In 1993, Cook County passed a law that forbade discrimination based on sexual orientation, and a statewide law went into effect on Jan. 1, 2006.

In the time since the Chicago ordinance passed, Thomas Chiola was elected the first openly gay elected official when he was elected to a judgeship in 1994. Two years later, Larry McKeon became the first openly gay state legislator in Illinois, and in 2003, Tom Tunney became the city's first openly gay alderman.

Political battles remain, with same sex marriage having now at center stage. While it is now legal in Massachusetts and California, many states have recently passed constitutional amendments outlawing it.

In Illinois, a bill is pending in the state House of Representatives for the state to recognize civil unions.
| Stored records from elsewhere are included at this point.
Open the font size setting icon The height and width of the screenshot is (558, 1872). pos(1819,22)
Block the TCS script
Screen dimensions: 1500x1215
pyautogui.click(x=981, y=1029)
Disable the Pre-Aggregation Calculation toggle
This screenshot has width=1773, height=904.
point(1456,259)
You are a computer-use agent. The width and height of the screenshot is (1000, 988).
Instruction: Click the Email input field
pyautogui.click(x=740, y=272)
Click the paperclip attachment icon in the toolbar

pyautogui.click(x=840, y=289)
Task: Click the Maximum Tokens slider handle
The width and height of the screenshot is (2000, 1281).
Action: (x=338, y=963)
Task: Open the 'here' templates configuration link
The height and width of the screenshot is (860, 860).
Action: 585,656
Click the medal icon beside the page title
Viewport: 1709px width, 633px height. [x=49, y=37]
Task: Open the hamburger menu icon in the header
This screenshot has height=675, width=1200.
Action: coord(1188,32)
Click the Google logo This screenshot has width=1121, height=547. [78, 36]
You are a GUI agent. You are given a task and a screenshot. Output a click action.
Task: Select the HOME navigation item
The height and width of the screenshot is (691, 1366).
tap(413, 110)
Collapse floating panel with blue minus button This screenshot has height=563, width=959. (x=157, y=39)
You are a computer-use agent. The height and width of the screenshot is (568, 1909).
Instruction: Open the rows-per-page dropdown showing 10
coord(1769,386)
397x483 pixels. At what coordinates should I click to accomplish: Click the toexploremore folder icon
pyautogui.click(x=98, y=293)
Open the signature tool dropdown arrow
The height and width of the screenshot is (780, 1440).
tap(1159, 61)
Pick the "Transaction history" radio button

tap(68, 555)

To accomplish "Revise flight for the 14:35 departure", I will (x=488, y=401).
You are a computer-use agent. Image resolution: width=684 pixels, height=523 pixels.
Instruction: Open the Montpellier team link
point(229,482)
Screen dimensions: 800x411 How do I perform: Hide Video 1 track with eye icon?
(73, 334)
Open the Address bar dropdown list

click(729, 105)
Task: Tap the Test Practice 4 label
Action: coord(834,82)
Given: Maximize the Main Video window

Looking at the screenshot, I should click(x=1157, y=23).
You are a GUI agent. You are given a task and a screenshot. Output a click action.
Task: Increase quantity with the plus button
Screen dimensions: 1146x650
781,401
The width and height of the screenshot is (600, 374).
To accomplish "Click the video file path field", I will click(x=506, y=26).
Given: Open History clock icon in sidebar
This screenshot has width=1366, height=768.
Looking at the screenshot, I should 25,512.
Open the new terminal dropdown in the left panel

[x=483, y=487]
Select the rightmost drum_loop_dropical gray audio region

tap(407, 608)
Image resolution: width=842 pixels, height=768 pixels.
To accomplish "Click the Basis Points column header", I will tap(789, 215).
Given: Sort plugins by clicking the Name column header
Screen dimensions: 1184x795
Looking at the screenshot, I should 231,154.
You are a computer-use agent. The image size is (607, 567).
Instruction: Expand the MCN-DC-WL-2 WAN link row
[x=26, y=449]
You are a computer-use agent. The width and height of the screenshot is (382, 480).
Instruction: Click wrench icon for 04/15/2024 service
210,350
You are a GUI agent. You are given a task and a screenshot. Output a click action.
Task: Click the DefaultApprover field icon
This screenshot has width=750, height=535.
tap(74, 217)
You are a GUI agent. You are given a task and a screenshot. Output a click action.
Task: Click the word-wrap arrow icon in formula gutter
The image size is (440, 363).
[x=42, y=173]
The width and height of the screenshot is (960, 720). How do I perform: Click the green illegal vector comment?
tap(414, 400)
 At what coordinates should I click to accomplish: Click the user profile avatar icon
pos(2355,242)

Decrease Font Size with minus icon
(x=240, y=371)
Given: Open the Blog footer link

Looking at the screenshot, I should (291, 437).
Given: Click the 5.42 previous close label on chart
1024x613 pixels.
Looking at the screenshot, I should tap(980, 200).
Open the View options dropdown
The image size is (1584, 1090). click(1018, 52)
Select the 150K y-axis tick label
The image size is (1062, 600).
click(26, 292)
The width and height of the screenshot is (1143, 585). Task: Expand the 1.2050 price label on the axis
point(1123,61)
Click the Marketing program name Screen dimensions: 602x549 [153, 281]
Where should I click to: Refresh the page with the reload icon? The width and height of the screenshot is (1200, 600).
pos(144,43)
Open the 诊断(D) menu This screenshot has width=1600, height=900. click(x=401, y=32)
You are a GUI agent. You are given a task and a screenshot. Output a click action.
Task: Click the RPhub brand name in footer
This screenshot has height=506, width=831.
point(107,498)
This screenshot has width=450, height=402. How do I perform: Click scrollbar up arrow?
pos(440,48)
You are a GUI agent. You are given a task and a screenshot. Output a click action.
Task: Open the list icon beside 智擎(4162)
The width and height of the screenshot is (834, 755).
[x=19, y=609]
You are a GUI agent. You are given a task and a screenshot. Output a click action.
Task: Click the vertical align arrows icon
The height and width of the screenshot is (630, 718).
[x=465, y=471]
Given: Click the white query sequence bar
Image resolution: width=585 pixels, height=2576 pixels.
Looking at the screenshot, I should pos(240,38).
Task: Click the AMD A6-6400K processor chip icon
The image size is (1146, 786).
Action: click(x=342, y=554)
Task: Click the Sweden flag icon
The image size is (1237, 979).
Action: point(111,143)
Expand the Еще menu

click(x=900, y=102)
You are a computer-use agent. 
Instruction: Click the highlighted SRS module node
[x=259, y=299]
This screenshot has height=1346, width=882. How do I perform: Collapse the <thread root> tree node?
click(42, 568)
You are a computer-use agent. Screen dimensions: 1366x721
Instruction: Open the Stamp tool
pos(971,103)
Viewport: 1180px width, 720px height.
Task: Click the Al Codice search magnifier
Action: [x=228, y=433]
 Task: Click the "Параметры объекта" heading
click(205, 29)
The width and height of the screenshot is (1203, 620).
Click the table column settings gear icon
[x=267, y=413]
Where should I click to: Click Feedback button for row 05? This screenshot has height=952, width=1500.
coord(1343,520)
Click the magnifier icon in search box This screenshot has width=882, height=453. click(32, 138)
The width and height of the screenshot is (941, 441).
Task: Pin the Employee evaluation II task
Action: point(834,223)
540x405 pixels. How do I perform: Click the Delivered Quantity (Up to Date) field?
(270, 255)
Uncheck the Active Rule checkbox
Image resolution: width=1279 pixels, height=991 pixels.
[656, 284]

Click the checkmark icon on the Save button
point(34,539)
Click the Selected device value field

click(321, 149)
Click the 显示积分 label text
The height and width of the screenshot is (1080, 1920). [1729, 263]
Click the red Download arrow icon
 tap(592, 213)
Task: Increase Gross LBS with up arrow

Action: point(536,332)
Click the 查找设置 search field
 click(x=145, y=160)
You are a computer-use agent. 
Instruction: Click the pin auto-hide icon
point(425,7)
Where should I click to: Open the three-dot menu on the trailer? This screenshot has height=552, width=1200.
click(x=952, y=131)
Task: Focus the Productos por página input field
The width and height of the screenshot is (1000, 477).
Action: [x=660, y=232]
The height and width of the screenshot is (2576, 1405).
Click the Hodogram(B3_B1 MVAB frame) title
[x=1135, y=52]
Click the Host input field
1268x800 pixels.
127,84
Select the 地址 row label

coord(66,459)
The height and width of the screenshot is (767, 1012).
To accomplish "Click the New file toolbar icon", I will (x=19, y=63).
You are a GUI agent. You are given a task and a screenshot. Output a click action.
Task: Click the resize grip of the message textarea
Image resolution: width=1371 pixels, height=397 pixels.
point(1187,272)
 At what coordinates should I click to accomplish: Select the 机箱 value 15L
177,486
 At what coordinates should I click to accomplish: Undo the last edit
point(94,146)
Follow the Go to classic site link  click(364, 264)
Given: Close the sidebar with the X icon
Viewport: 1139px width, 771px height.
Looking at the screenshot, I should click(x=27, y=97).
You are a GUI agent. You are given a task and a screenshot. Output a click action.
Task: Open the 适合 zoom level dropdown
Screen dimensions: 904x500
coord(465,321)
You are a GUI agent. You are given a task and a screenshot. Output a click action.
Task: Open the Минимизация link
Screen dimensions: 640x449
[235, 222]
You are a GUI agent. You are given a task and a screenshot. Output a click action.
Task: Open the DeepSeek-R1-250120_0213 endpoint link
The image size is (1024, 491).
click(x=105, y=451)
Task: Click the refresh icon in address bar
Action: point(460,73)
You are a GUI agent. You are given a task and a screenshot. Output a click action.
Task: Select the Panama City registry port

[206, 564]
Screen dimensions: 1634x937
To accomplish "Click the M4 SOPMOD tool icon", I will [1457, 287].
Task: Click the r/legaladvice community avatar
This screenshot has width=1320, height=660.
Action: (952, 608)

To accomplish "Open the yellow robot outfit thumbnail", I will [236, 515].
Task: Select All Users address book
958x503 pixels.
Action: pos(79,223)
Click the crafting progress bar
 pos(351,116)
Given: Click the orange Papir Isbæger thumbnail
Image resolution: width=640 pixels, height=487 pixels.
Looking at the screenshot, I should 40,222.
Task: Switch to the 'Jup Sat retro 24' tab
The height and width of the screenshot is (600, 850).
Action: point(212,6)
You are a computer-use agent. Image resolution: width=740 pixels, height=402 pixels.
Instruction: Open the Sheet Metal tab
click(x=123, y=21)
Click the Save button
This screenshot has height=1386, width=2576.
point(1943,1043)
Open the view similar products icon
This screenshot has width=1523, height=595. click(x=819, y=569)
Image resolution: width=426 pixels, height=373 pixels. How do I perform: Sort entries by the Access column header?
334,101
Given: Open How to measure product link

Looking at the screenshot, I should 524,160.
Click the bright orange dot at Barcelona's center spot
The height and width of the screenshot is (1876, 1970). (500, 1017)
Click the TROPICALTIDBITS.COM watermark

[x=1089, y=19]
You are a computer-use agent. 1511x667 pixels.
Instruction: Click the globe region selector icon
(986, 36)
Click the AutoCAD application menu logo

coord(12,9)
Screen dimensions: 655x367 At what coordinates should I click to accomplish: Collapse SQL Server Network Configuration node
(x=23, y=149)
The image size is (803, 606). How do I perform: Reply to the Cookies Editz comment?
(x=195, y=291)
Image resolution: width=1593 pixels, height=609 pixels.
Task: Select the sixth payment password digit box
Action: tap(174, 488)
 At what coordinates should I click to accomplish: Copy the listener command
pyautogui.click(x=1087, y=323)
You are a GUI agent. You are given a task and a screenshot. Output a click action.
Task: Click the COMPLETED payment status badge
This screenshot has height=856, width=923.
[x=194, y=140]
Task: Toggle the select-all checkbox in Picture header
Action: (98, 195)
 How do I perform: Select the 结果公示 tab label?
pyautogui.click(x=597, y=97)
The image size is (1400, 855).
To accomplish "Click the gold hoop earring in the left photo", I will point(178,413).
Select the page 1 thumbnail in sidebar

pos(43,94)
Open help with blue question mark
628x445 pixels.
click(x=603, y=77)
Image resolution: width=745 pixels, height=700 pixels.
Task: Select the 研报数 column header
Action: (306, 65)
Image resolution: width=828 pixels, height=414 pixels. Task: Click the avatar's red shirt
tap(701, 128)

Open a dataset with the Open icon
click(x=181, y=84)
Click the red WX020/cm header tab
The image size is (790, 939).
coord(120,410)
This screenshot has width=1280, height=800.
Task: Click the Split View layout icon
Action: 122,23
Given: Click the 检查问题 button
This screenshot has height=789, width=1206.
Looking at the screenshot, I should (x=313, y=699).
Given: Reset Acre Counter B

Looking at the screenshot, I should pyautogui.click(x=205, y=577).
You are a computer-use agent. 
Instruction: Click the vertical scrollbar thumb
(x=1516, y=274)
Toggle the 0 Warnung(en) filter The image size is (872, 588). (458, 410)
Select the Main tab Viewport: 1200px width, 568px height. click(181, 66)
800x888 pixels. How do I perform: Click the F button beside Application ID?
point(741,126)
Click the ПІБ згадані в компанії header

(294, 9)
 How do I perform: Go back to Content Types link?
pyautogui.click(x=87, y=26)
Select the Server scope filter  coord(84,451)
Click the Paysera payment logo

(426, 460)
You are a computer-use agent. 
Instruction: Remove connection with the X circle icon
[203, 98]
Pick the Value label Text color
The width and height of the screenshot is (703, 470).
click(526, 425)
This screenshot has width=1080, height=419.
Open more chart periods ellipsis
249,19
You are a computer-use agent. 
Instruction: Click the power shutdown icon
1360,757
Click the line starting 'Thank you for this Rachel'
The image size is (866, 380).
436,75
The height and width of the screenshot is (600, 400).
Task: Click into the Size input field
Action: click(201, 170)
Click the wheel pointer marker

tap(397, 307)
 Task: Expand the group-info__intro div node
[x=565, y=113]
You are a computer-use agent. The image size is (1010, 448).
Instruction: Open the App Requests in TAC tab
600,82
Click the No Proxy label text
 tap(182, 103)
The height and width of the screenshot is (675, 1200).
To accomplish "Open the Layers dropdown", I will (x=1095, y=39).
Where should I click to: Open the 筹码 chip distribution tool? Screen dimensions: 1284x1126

Meanwhile, some religious groups are pushing an amendment banning same-sex marriage, although such attempts have been unsuccessful so far.

And today, the Gay Pride Parade attracts people of every sexual orientation, both as participants and spectators, and has become one of the most popular summer events in the city.

Politicians from both sides of the aisles appear in the parade – in 2006, both Democratic Gov. Rod Blagojevich and his Republican opponent, Judy Baar Topinka, participated. And a handful of demonstrators still hold a protest at the parade on religious grounds, but mainstream acceptance has reached the point where Free Press columnist Paul Varnell has even questioned whether the notion of gay "pride" is out of date.